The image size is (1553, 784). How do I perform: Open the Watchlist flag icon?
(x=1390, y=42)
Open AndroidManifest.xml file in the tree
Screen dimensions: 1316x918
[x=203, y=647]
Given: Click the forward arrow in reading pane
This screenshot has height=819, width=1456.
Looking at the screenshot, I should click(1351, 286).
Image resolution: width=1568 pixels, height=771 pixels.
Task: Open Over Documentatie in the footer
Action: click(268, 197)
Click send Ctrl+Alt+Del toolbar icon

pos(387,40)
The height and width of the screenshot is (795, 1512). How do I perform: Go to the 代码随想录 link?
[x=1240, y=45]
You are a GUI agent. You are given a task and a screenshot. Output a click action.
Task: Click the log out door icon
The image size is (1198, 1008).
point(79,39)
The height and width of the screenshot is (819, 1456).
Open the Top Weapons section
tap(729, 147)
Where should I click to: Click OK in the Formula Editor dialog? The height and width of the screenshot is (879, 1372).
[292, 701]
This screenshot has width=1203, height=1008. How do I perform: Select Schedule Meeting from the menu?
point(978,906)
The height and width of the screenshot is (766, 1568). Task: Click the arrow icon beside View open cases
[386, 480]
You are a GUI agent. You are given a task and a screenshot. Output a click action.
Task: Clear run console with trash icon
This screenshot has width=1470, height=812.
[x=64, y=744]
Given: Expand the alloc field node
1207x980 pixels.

==*==

— WHAT YOU ARE ASKED TO DO —
Top to bottom, set down the entries above word for word.

— SOLUTION TO THIS EXERCISE —
The image size is (1553, 784). How do I perform: Open the Watchlist flag icon?
(x=1390, y=42)
Open AndroidManifest.xml file in the tree
Screen dimensions: 1316x918
[x=203, y=647]
Given: Click the forward arrow in reading pane
This screenshot has height=819, width=1456.
Looking at the screenshot, I should click(1351, 286).
Image resolution: width=1568 pixels, height=771 pixels.
Task: Open Over Documentatie in the footer
Action: click(268, 197)
Click send Ctrl+Alt+Del toolbar icon

pos(387,40)
The height and width of the screenshot is (795, 1512). How do I perform: Go to the 代码随想录 link?
[x=1240, y=45]
You are a GUI agent. You are given a task and a screenshot. Output a click action.
Task: Click the log out door icon
The image size is (1198, 1008).
point(79,39)
The height and width of the screenshot is (819, 1456).
Open the Top Weapons section
tap(729, 147)
Where should I click to: Click OK in the Formula Editor dialog? The height and width of the screenshot is (879, 1372).
[292, 701]
This screenshot has width=1203, height=1008. How do I perform: Select Schedule Meeting from the menu?
point(978,906)
The height and width of the screenshot is (766, 1568). Task: Click the arrow icon beside View open cases
[386, 480]
You are a GUI agent. You are given a task and a screenshot. Output a click action.
Task: Clear run console with trash icon
This screenshot has width=1470, height=812.
[x=64, y=744]
Given: Expand the alloc field node
1207x980 pixels.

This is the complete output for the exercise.